WHAT THIS EXERCISE ASKS =>
• a. Answer these questions using the component changeout procedure.
(i) On which page can asset disposal information be updated during removal?
(ii) Where is an asset sent when it is removed for reuse?
(iii) Under what condition can the work order task to install a component be added?
• b. Transcribe the component changeout procedure, starting at "Install another asset" and ending at "is being replaced.".
• c. Write the next part of the component changeout procedure, picking up after its final sentence.

To perform a component changeout:
Remove the asset component. (Task 1)
As part of the removal process, you can:
Update the asset disposal information on Work Order Task Accounting page.
Retire the asset component. Retirement can have various methods of disposal, such as the selling of an asset.
Remove the asset for reuse. (Send it back to the Asset Repository.)
If the asset is marked repairable, when you select Remove for the asset action, you can select a check box indicating that the asset needs repair. (This check box only appears if the asset is marked as repairable in PeopleSoft Asset Management.) When the check box is selected and the work order task is completed, PeopleSoft Maintenance Management notifies PeopleSoft Asset Management that the asset needs repair.
Install another asset component to replace the one that was removed. (Task 2)
When you select the asset action Install, the Asset Action: Install page displays where you can indicate that this is a replacement. You identify the parent component into which you are installing the new component and select the removed component. If the component was removed using a different work order, the work order ID displays along with a description of the removal. You can select an asset that is marked for removal or an asset that is marked for retirement to indicate which asset is being replaced.
Additional rules and principles that apply to component changeouts include:
You can use two work orders to remove and then install a component, or you can create two work order tasks. You can add the work order task to install a component as long as the task to remove a component is not marked complete.

DATA =>
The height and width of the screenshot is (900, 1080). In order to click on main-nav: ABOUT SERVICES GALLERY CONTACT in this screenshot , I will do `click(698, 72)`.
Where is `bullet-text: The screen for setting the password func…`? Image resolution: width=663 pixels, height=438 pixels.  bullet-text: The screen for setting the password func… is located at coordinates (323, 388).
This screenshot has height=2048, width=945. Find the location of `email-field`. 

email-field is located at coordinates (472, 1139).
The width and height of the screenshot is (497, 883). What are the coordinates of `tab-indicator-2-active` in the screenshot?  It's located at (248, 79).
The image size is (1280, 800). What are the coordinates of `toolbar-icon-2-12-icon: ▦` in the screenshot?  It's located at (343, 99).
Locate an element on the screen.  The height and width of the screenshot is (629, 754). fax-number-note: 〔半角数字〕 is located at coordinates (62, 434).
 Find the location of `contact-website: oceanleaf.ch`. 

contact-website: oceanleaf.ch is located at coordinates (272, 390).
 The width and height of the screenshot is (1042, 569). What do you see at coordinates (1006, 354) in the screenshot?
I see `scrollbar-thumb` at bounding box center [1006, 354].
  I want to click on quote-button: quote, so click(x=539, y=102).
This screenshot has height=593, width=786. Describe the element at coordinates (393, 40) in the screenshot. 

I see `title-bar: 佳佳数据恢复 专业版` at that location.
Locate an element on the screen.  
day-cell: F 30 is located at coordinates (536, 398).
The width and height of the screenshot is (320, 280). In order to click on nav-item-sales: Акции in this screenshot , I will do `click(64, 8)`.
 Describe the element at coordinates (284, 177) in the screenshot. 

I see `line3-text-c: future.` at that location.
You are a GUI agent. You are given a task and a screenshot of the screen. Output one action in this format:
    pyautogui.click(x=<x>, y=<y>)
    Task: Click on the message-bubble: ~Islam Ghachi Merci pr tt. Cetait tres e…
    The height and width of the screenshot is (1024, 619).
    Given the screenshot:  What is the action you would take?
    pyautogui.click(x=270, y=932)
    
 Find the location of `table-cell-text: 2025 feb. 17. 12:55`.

RESPONSES TO THE EXERCISE =>
• a.
(i) The Work Order Task Accounting page.
(ii) Back to the Asset Repository.
(iii) As long as the task to remove a component is not marked complete.

• b.
Install another asset component to replace the one that was removed. (Task 2)
When you select the asset action Install, the Asset Action: Install page displays where you can indicate that this is a replacement. You identify the parent component into which you are installing the new component and select the removed component. If the component was removed using a different work order, the work order ID displays along with a description of the removal. You can select an asset that is marked for removal or an asset that is marked for retirement to indicate which asset is being replaced.

• c.
Spare parts can be defined as nonfinancial assets in the asset repository. If these parts are used in the performance of a component changeout, the costs do not flow into PeopleSoft Project Costing. If a nonfinancial component is required to repair a component and you want the costs to flow ti PeopleSoft Project Costing, then you must set the nonfinancial asset up as either an inventory or noninventory item.
If you select parts to repair an asset and the part is not a capitalized (financial) asset in PeopleSoft Asset Management, then it is treated like any other inventory or noninventory part used to repair an asset. This is not treated as component changeout.
If a technician removes an inventoried item during a repair, then the inventory personnel must use Express Putaway in PeopleSoft Inventory to enter the part into stock and also must put the part in an inventory storage area location identified as nonnettable if the part is damaged or not available for use. Typically parts that need repair are stored in a nonnettable location so that the quantity does not affect the available quantity.
You can create a work order without a target asset to capture the costs of the labor and parts needed to repair the inventoried part. Once you repair the part, inventory personnel can move it to a nettable storage area location for reuse.
For inventoried parts that you remove from an asset so that you can repair the parts, you probably want to enter them in PeopleSoft Inventory under a new item ID and identify then as non-cost items. Identifying the items as non-cost items ensures that when and if you issue the refurbished item to a work order, it will not result in an expense transaction, since the part was previously accounted for in a prior financial transaction.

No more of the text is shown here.